Pour son dernier match de poule au Groupama Stadium, l’OL reçoit Leipzig. Les Lyonnais doivent au moins gagner un point pour retrouver les huitièmes de finale de C1 en février. Et même si les Lyonnais font douloureusement le travail (menés 0-2, les hommes de Rudi Garcia arrachent finalement le 2-2), l’humeur dans les tribunes n’est pas à la fête. Alors que les joueurs s’avancent pour remercier le Virage Nord, un supporter (le fameux “idiot” de Tatiana Guedes ?) s’avance vers Marcelo, accompagné d’une banderole explicite : “Marcelo dégage”. Pour être sûr que le Brésilien ait bien compris le message, les mots doux du supporter sont accompagnés par le dessin d’un âne. A la vue de cette provocation, Memphis Depay dégoupille et fonce vers le propriétaire du tissu afin de lui demander d’arrêter de provoquer son coéquipier. Alors que Lyon est censé fêter une qualif’ en Ligue des Champions, supporters et joueurs offrent le triste spectacle d’un échange houleux, devant des téléspectateurs médusés. Nous sommes à quelques jours du début du mercato hivernal, le divorce entre Marcelo et ses supporters semble acté. « Est-ce que j’ai pensé à partir ? Oui à un moment. J’étais touché et ma famille aussi, j’y ai pensé, ça m’a traversé l’esprit. Mais Dieu m’a parlé et a pris la bonne décision (…) Si on me dit de partir, on discutera. Mais je veux profiter de ces bons moments. » Pour pouvoir tenir un tel discours en conférence de presse à la mi-février 2020, Marcelo a d’abord dû mettre de l’eau dans son vin. Dès la mi-janvier 2020, alors que l’OL ramène 3 points de Bordeaux (2-1), le Brésilien décide de prendre l’initiative d’aller dialoguer avec les supporters présents en Gironde, au coup de sifflet final. « Ce geste est un geste de pardon, il a mis fin à beaucoup de choses. Je suis heureux, les gens du club savent que je suis dévoué, je respecte tous ces gens. Je veux profiter de ce bon moment.
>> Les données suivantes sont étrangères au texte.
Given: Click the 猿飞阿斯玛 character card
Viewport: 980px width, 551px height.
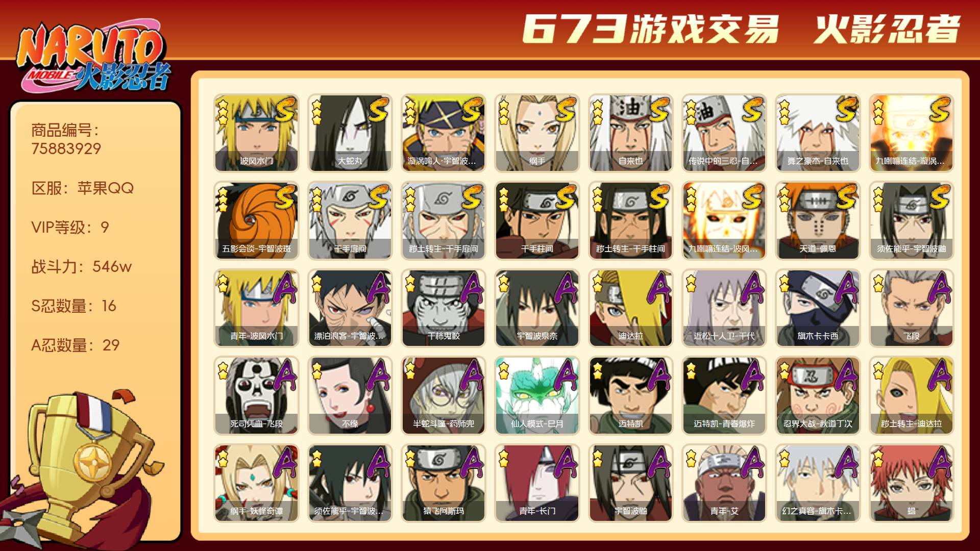Looking at the screenshot, I should [443, 483].
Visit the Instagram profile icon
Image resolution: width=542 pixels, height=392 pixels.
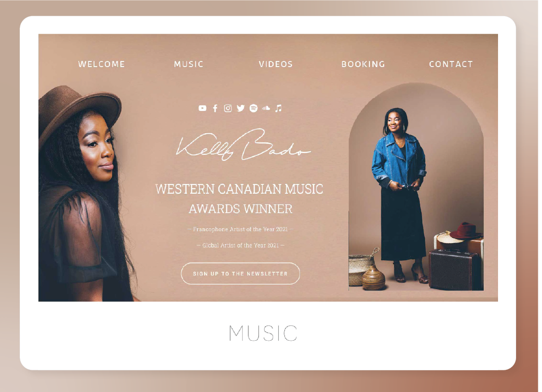tap(228, 109)
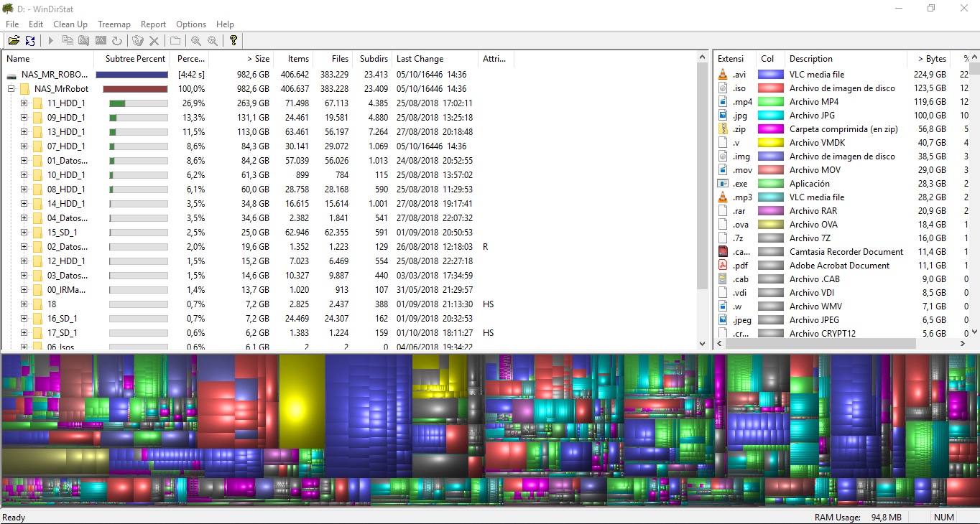Open the Treemap menu
This screenshot has width=980, height=524.
point(114,24)
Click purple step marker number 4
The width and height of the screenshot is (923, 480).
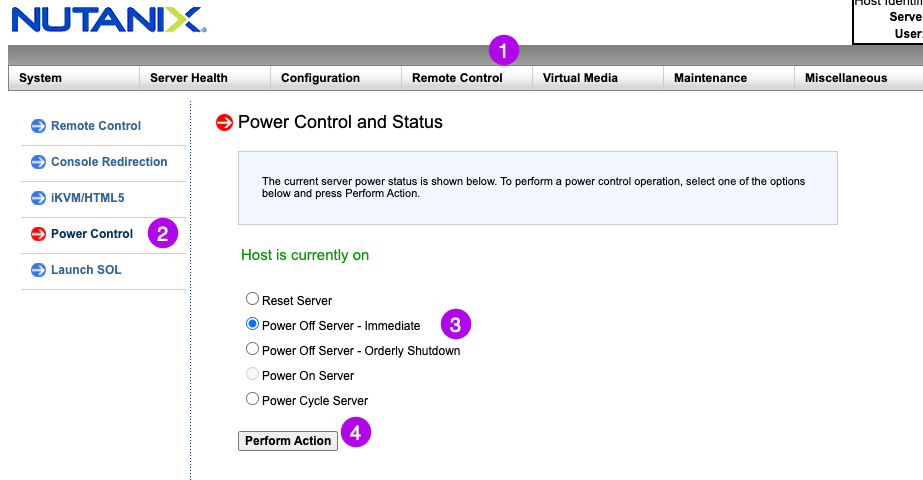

Qui sait si nous n’allons pas fêter un titre dans quelques semaines ? », s’emballait même le défenseur brésilien en zone mixte.

Après le premier confinement, Marcelo va retrouver petit à petit la confiance, au point de former avec Jason Denayer l’une des charnières les plus redoutables de L1, notamment lors de la saison 2020-2021. Peter Bosz comptant bien s’appuyer sur son défenseur central l’année suivante, une malheureuse flatulence va mettre un terme définitif à l’aventure entre Marcelo et l’OL. Au mois d’août 2021, alors que l’entraîneur batave cherche encore la bonne formule, les Gones coulent totalement à Angers (0-3) lors de la 3ème journée de Ligue 1. Alors que le club est déjà en proie au doute, Bosz et Juninho voient rouge en observant que ce cadre du vestiaire est bien plus concerné (et amusé) par son pet que par le discours du capitaine Dubois. Marcelo ne portera plus jamais les couleurs de l’OL, et signera aux Girondins de Bordeaux l’hiver suivant. Il évolue aujourd’hui en Australie sous les couleurs des Western Sydney Wanderers.